Raynaud's phenomenon and scleroderma
Raynaud phenomenon manifests as recurrent vasospasm of the fingers and toes and usually occurs in response to stress or cold exposure.
Secondary Raynaud phenomenon should be distinguished from primary Raynaud phenomenon (Raynaud disease). Raynaud disease is characterized by the occurrence of the vasospasm alone, with no association with another illness.

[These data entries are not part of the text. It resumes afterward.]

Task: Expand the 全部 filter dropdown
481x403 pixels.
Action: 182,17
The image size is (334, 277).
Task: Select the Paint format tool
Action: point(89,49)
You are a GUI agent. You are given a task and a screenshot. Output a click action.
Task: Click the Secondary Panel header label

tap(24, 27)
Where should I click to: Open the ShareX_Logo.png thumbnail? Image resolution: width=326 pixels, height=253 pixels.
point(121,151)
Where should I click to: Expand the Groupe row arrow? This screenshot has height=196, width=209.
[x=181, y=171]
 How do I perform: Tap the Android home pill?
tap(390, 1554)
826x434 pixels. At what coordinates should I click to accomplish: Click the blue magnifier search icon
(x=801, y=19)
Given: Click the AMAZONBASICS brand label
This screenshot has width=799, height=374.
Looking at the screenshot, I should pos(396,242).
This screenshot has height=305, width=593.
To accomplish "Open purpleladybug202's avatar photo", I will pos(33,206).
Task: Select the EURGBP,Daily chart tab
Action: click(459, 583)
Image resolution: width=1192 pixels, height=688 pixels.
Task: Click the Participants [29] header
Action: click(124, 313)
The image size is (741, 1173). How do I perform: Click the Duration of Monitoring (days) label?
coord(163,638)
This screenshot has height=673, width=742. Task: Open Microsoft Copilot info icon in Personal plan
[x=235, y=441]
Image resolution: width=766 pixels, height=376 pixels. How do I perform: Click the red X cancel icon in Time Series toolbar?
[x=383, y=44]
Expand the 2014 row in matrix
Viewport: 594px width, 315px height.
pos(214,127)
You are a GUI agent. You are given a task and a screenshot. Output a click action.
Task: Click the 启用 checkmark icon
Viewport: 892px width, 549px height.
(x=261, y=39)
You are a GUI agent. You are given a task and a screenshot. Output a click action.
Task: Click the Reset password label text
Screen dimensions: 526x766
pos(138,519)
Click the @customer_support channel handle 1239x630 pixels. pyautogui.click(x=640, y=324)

Diagnostic criteria for primary Raynaud phenomenon include the following:
- Attacks triggered by exposure to cold and/or stress
- Symmetric bilateral involvement
- Absence of necrosis
- Absence of a detectable underlying cause
- Normal capillaroscopy findings
- Normal laboratory findings for inflammation
- Absence of antinuclear factors
Primary Raynaud phenomenon is treated with lifestyle measures. Young women who have had Raynaud phenomenon alone for more than 2 years and have not developed any additional manifestations are at low risk for developing an autoimmune disease. The same should not be said for older patients and male patients with Raynaud phenomenon, as vasospastic symptoms may predate systemic disease by as many as 20 years.
Secondary Raynaud phenomenon is a designation usually used in the context of vasospasm associated with another illness, most commonly an autoimmune disease.The most common association is with systemic sclerosis (90% in individuals with scleroderma). Systemic sclerosis is a rare but severe disease associating autoimmunity, vasculopathy (digital ulcers, Raynaud phenomenon, pulmonary hypertension, renal crisis) and fibrosis (skin, lungs…). In the most severe forms of the disease morbimortality is very high and justify aggressive immunosuppressive treatments (cyclophosphamide, rituximab, heterologous stem cell transplant). Nevertheless none of these treatments has really reversed the process of the disease and a key point remains an early diagnosis to prevent damages. Raynaud phenomenon constitutes an important red flag in that approach.